I actually have some understanding of what MIRI's Agent Foundations work is about
I think it would be useful to give your sense of how Embedded Agency fits into the more general problem of AI Safety/Alignment. For example, what percentage of the AI Safety/Alignment problem you think Embedded Agency represents, and what are the other major chunks of the larger problem?
This is not a complete answer, but it is part of my picture:
(It is the part of the picture that I can give while being only descriptive, and not prescriptive. For epistemic hygiene reasons, I want avoid discussions of how much of different approaches we need in contexts (like this one) that would make me feel like I was justifying my research in a way that people might interpret as an official statement from the agent foundations team lead.)
I think that Embedded Agency is basically a refactoring of Agent Foundations in a way that gives one central curiosity based goalpost, rather than making it look like a bunch of independent problems. It is mostly all the same problems, but it was previously packaged as "Here are a bunch of things we wish we understood about aligning AI," and in repackaged as "Here is a central mystery of the universe, and here are a bunch things we don't understand about it." It is not a coincidence that they are the same problems, since they were generated in the first place by people paying close to what mysteries of the universe related to AI we haven't solved yet.
I think of Agent Foundations research has having a different type signature than most other AI Alignment research, in a way that looks kind of like Agent Foundations:other AI alignment::science:engineering. I think of AF as more forward-chaining and other stuff as more backward-chaining. This may seem backwards if you think about AF as reasoning about superintelligent agents, and other research programs as thinking about modern ML systems, but I think it is true. We are trying to build up a mountain of understanding, until we collect enough that the problem seems easier. Others are trying to make direct plans on what we need to do, see what is wrong with those plans, and try to fix the problems. Some consequences of this is that AF work is more likely to be helpful given long timelines, partially because AF is trying to be the start of a long journey of figuring things out, but also because AF is more likely to be robust to huge shifts in the field.
I actually like to draw an analogy with this: (taken from this post by Evan Hubinger)
I was talking with Scott Garrabrant late one night recently and he gave me the following problem: how do you get a fixed number of DFA-based robots to traverse an arbitrary maze (if the robots can locally communicate with each other)? My approach to this problem was to come up with and then try to falsify various possible solutions. I started with a hypothesis, threw it against counterexamples, fixed it to resolve the counterexamples, and iterated. If I could find a hypothesis which I could prove was unfalsifiable, then I'd be done.

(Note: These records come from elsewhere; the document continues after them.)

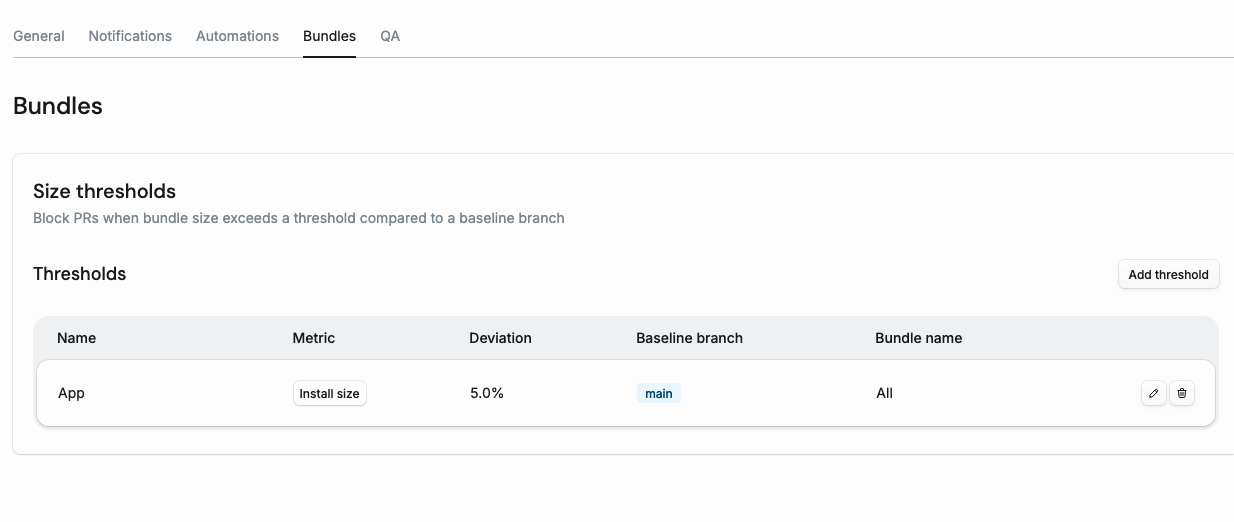The height and width of the screenshot is (522, 1234).
Task: Click the Thresholds subsection heading
Action: point(79,274)
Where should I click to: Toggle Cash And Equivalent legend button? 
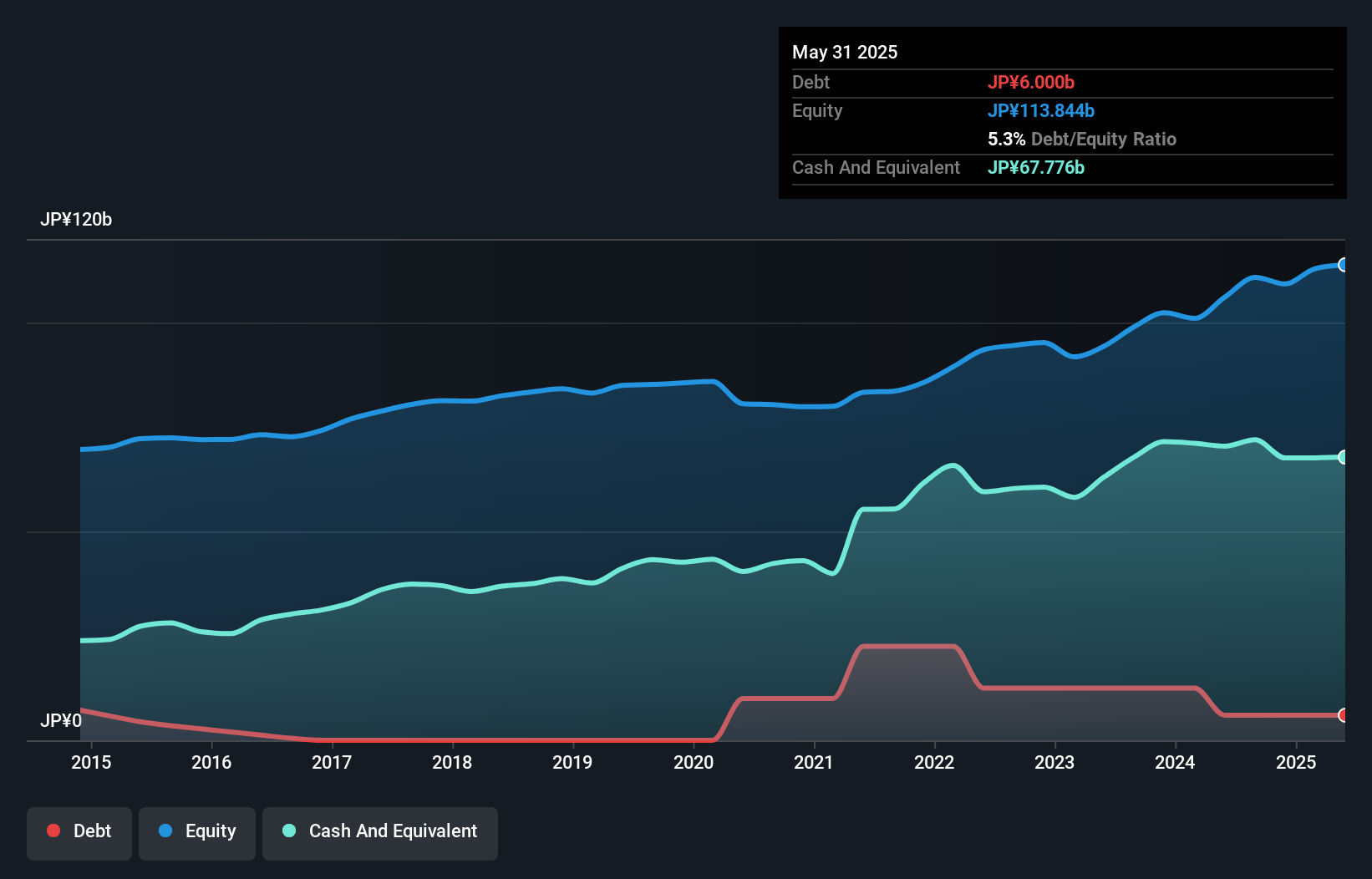tap(380, 832)
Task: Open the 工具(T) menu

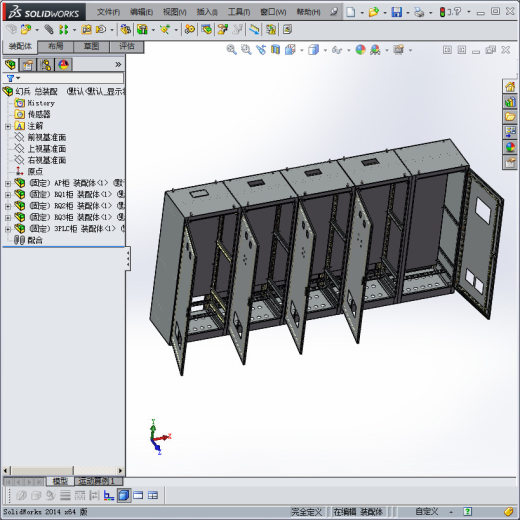Action: [239, 12]
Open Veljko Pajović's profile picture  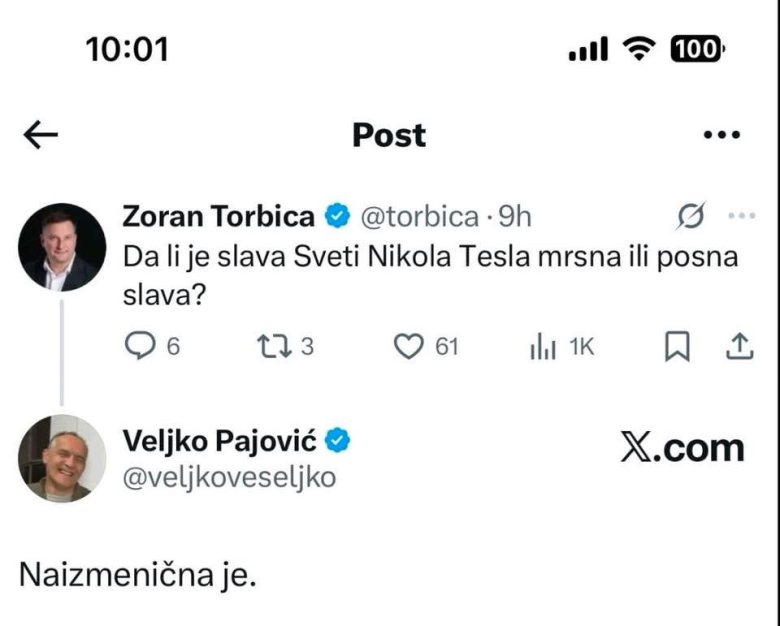coord(62,458)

When Scott noticed I was using this approach, he remarked on how different it was than what he was used to when doing math. Scott's approach, instead, was to just start proving all of the things he could about the system until he managed to prove that he had a solution. Thus, while I was working backwards by coming up with possible solutions, Scott was working forwards by expanding the scope of what he knew until he found the solution.
(I don't think it quite communicates my approach correctly, but I don't know how to do better.)
A consequence of the type signature of Agent Foundations is that my answer to "What are the other major chunks of the larger problem?" is "That is what I am trying to figure out."
Insofar as the AI Alignment Forum is part of the Best-of-2018 Review, this post deserves to be included. It's the friendliest explanation to MIRI's research agenda (as of 2018) that currently exists.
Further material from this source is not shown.